● Extracted information
◆ ◆ ◆ ◆ ◆ ◆ ◆
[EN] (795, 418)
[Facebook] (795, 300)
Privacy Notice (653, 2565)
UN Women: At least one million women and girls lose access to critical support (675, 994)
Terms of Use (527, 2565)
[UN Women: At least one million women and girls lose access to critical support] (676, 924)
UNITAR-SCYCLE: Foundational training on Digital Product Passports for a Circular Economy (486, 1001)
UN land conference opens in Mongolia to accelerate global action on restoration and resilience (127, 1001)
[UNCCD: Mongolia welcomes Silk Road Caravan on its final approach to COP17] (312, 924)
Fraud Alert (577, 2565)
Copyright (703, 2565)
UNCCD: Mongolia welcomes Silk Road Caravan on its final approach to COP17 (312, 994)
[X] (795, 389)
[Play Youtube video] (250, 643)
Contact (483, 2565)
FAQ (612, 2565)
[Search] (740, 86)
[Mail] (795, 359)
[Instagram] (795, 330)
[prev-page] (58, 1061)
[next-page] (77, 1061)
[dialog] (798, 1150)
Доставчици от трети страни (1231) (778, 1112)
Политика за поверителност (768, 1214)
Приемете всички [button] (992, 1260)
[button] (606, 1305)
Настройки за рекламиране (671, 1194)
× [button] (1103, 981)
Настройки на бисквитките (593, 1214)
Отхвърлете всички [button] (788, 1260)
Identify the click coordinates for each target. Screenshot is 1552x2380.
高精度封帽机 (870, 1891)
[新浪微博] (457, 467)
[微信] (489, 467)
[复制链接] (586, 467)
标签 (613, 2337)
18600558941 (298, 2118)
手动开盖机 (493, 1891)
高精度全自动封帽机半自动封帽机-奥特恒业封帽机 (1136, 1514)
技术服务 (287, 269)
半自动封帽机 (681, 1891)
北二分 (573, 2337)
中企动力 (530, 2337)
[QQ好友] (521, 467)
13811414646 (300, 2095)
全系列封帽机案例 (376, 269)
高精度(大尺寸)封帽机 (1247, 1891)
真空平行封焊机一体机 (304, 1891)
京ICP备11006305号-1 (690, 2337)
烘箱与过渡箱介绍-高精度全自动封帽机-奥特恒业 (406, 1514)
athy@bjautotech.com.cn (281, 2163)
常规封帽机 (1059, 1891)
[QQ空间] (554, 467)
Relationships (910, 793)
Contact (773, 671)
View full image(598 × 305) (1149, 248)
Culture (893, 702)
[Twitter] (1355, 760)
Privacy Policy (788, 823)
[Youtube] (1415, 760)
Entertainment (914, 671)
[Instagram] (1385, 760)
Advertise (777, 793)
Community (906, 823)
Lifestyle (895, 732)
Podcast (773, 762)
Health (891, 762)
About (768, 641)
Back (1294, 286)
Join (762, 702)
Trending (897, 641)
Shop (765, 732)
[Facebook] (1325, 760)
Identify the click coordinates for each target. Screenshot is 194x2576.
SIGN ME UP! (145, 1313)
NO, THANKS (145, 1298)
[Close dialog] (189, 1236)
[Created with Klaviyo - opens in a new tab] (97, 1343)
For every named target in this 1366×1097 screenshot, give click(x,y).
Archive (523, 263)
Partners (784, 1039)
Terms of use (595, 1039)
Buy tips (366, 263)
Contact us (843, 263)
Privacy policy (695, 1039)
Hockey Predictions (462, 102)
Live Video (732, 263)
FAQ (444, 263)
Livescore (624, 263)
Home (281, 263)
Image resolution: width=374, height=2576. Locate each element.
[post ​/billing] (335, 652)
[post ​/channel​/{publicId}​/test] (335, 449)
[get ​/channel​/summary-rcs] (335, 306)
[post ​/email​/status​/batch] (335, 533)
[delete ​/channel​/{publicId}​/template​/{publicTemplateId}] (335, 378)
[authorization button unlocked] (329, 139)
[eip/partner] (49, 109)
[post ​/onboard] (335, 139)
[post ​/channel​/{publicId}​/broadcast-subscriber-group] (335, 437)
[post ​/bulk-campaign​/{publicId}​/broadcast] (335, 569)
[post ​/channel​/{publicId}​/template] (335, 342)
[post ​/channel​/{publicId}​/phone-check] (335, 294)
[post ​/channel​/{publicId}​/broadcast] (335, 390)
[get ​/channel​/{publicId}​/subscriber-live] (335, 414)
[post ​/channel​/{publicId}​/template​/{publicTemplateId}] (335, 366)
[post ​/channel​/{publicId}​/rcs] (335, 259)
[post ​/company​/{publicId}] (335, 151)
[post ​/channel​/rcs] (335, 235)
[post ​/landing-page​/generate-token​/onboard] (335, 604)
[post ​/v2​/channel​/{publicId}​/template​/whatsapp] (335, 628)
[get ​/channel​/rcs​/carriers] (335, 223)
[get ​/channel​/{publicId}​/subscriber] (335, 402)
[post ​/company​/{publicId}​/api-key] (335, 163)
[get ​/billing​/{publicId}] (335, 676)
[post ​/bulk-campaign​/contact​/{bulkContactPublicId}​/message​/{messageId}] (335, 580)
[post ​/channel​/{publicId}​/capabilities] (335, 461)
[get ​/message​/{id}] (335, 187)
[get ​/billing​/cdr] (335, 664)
◆ ◆ ◆ ◆ ◆ ◆ ◆
Go through the material above and output exactly the lines from the one containing "Privacy Notice (653, 2565)" through the one containing "Copyright (703, 2565)".

● Solved problem
Privacy Notice (653, 2565)
UN Women: At least one million women and girls lose access to critical support (675, 994)
Terms of Use (527, 2565)
[UN Women: At least one million women and girls lose access to critical support] (676, 924)
UNITAR-SCYCLE: Foundational training on Digital Product Passports for a Circular Economy (486, 1001)
UN land conference opens in Mongolia to accelerate global action on restoration and resilience (127, 1001)
[UNCCD: Mongolia welcomes Silk Road Caravan on its final approach to COP17] (312, 924)
Fraud Alert (577, 2565)
Copyright (703, 2565)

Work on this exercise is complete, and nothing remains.